Baker's Dozen

Artists discuss the 13 records that shaped their lives

3. Quannum Presents Solesides Greatest Bumps

With lists there can be a tendency to pick from the same, familiar genre, but I wanted to represent a diverse range of genres from my tastes and this Solesides double compilation continues with my hip-hop past. Greatest Bumps was released in the UK through Ninja Tune, and represents the West Coast and Bay Area in the main. The DJ Shadow material in particular struck me because I started to obsess over instrumental hip-hop rather than rap in later years. What I liked about Greatest Bumps is that it was encapsulating and showcasing a particular moment in time for the development of a sound – not just a history lesson for a solo career, like KRS-One’s A Retrospective.

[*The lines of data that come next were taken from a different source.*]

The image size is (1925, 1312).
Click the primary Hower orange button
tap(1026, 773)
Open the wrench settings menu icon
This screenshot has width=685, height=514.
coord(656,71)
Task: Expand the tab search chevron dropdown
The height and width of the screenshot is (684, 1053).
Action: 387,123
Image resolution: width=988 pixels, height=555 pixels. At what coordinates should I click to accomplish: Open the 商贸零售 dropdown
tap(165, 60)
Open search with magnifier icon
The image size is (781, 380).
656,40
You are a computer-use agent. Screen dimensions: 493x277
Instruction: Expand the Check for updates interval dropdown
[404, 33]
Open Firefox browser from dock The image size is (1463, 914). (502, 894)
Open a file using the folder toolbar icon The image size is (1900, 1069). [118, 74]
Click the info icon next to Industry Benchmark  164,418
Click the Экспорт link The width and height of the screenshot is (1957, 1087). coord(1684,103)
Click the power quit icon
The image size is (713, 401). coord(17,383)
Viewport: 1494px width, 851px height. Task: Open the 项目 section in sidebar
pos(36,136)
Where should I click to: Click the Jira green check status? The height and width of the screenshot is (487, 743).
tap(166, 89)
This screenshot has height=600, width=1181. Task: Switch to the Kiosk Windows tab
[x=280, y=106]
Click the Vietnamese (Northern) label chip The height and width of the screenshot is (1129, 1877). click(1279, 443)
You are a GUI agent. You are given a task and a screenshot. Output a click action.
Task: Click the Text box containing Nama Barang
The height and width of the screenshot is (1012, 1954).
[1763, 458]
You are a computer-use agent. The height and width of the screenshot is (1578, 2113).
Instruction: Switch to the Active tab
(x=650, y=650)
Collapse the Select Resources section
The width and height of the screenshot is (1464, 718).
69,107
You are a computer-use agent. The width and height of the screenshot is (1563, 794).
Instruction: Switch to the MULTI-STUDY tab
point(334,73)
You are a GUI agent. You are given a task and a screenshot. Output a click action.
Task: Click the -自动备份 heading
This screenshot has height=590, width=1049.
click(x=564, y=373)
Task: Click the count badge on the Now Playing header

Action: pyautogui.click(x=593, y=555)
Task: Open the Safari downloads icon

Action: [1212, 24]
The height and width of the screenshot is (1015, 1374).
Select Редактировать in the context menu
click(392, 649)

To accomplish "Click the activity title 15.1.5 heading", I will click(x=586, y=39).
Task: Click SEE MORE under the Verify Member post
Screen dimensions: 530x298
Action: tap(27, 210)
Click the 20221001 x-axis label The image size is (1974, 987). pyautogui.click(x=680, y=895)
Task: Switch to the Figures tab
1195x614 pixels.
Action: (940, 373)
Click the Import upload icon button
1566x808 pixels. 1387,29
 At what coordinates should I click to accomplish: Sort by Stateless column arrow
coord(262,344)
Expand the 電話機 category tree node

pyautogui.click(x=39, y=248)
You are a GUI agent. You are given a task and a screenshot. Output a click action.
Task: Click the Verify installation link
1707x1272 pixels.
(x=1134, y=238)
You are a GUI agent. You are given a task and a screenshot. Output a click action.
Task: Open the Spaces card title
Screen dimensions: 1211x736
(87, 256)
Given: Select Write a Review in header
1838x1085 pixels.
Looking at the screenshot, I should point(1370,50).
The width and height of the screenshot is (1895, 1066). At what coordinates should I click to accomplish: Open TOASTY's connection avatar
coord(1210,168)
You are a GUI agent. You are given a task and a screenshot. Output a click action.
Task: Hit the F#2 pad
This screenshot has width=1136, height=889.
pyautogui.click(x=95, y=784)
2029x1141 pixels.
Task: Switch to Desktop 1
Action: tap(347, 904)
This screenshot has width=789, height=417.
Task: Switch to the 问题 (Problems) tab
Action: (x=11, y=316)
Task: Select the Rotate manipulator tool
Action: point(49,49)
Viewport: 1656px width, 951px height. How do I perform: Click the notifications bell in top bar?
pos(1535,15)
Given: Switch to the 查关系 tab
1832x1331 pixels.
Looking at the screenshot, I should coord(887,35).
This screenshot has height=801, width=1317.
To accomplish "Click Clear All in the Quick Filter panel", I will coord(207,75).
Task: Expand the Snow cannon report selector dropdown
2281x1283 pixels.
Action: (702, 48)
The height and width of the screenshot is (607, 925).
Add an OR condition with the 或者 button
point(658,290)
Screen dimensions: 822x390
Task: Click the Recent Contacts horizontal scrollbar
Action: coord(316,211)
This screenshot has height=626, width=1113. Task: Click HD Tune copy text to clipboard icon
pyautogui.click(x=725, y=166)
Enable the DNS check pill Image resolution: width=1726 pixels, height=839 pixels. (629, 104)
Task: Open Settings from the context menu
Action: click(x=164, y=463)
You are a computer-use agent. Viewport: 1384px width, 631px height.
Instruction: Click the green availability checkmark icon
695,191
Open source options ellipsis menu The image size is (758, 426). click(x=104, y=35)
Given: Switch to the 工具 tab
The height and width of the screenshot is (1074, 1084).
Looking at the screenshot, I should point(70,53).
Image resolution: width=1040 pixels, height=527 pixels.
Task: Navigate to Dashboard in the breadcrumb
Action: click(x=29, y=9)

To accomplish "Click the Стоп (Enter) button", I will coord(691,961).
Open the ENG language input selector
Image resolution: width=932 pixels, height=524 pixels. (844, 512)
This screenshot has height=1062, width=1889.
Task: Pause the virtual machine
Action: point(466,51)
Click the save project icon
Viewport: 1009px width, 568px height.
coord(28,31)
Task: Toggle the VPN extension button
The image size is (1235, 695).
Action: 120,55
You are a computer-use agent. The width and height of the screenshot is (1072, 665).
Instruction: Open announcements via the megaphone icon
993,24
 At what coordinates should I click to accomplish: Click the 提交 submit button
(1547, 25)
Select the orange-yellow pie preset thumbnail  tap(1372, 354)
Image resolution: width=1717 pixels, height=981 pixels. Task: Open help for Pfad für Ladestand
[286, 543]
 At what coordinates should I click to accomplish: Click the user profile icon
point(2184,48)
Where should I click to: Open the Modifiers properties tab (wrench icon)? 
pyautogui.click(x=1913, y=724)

I’d be on a school trip with a CD Walkman, headphones in and eyes out the window, and everyone would be like, "What the hell is this guy listening to?" I really was in my own little world back then. When I played my FABRICLIVE CD launch party, I actually opened with a DJ Shadow track that’s on this album, ‘Entropy (Part C – Count & Estimate)’, which was DJ Shadow with an MC called Gift of Gab on top. When I was 11 or 12, I obviously had no idea that, ten or so years later, I’d be playing it in a club to hundreds of people and seeing it absolutely go off. That still has a heartening circularity to it for me.